In the aftermath of Covid-19 pandemic lockdowns, South African women have confronted the resurgence of an ancient enemy of gender-based violence. According to crime statistics from the last quarter of 2023 and the first quarter of 2024, rape is reported every 12 minutes in South Africa. Addressing this scourge, the archbishop said that he could not understand why so many men took care of their mothers and worried about their dignity and respect, yet when it came to their wives, they “grow to become such animals towards women.”
He compared the problem to the treatment of women in the church: “We might not be beating up our wives, but we do something to women, and women feel strongly about it, and we are not doing anything about it,” he said. “Deep down, they are calling us names because we exclude them.”
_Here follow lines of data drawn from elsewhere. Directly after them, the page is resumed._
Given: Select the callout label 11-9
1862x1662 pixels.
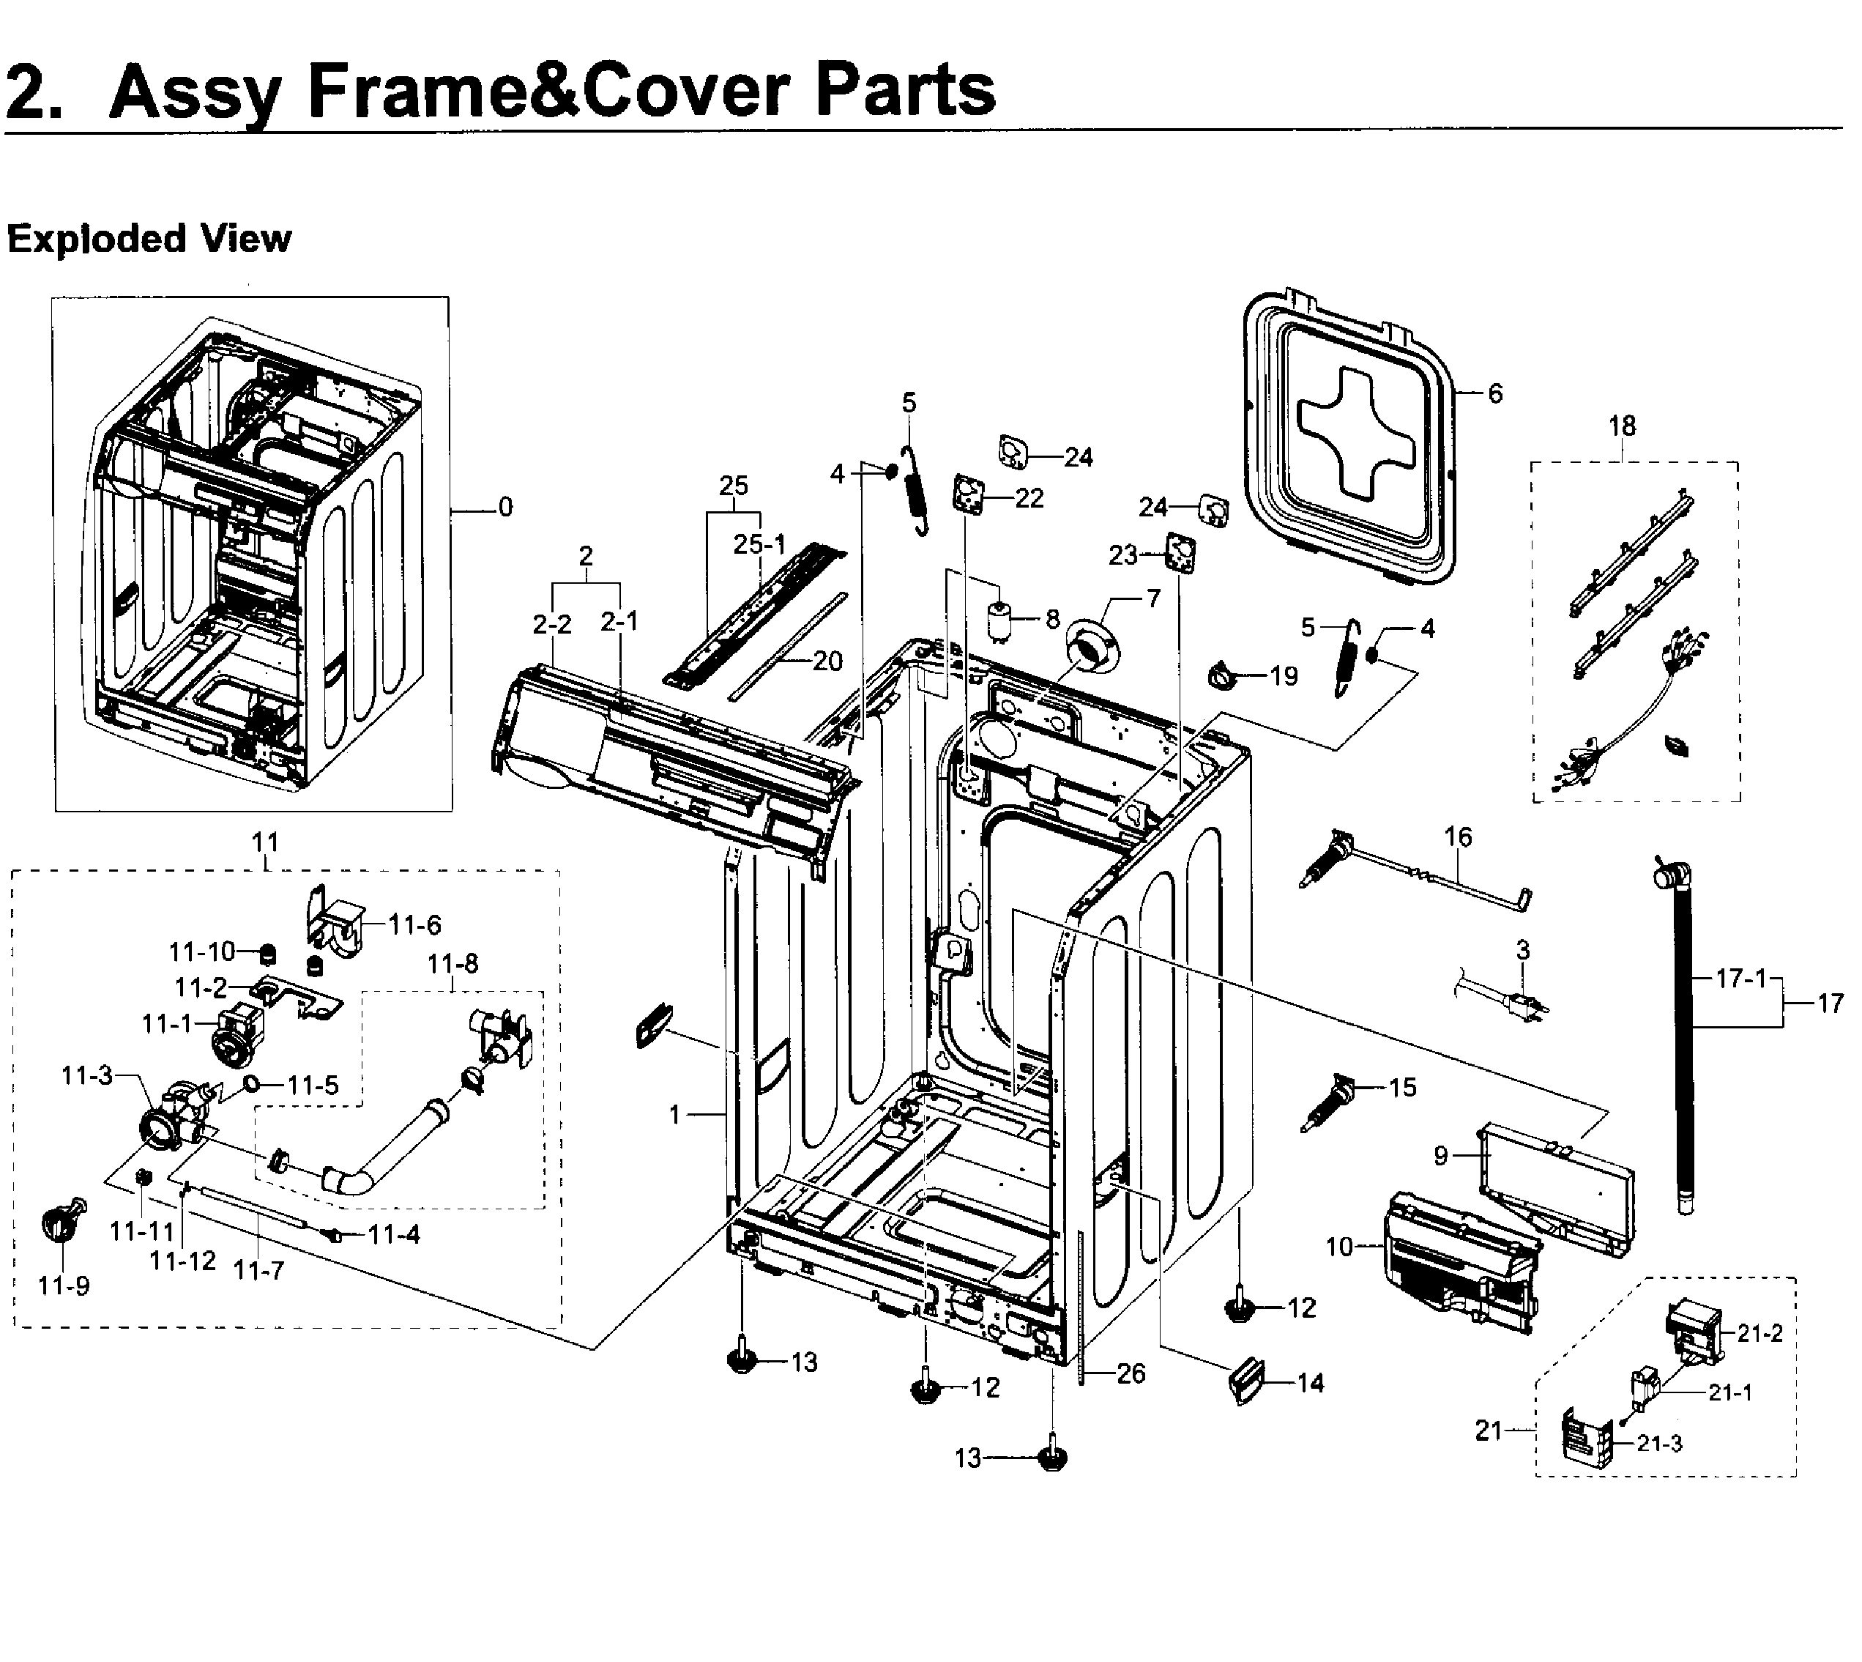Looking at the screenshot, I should (64, 1286).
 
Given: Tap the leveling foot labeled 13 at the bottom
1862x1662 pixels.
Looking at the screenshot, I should (1052, 1458).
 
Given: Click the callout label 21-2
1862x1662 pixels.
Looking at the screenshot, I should (1759, 1333).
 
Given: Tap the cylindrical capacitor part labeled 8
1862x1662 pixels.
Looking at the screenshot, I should (1002, 622).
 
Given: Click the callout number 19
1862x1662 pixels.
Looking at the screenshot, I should (1284, 676).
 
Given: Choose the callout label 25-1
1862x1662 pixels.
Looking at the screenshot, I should (759, 544).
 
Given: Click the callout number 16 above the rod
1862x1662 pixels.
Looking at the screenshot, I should (1458, 836).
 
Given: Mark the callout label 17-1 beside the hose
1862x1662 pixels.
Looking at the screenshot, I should (1740, 978).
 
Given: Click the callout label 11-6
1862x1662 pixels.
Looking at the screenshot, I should (414, 925).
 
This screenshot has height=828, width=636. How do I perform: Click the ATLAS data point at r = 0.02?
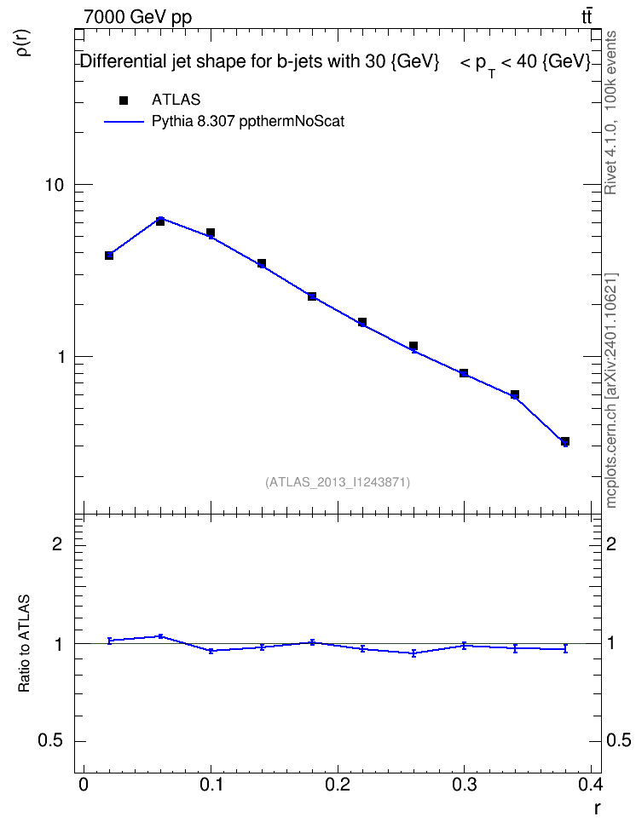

Ms. Paulin-Campbell said she found encouragement in the bishop’s grim assessment “because finally, there is someone in a position of authority in the church in Africa speaking out strongly about how women are treated both in our society and the church.” She added, “The fact that the archbishop is speaking to other bishops and saying clearly that many women are angry and feel excluded offers, if not a little hope, at least a sense of women being seen and acknowledged.”
Sister Murugan said that if Archbishop Tlhagale had taken his analysis further, “it’s possible to see why and how violence against women in society is so prevalent.” She argues that the church reinforces gender inequality and stereotypes. “Unless this practice and behavior by clergy [men] in the church is challenged and changed,” Sister Murugan said, “the church, as an institution in society, will continue to be complicit in and perpetuate violence against women.”
Ms. Paulin-Campbell acknowledges that some men in positions of power in the church support women in ministry, including ordained ministry. “However,” she states, “it is sad that very rarely do they use their voice and influence to advocate for women in the church.”
She added that “sympathetic allies in the church” try to encourage women by saying: “Be patient. In time, things will change.” She said this is of “little comfort to women who feel a strong call to ordained ministry but know the chances of that becoming a reality in their lifetime is exceedingly remote.”
“Many women stay in the church because, despite the pain they feel, they also love the church,” she said, “and leaving means they relinquish even the limited influence they have to challenge the church’s stance on ordination.”
“For a long time, women have stayed hoping that things will change for the next generation, but sadly, that generation is now leaving in droves,” Ms. Paulin-Campbell said. She cautions that they do not have the “same sense of ingrained loyalty to a church that simply does not seem willing to listen to them and to see women as equally able to image Christ.”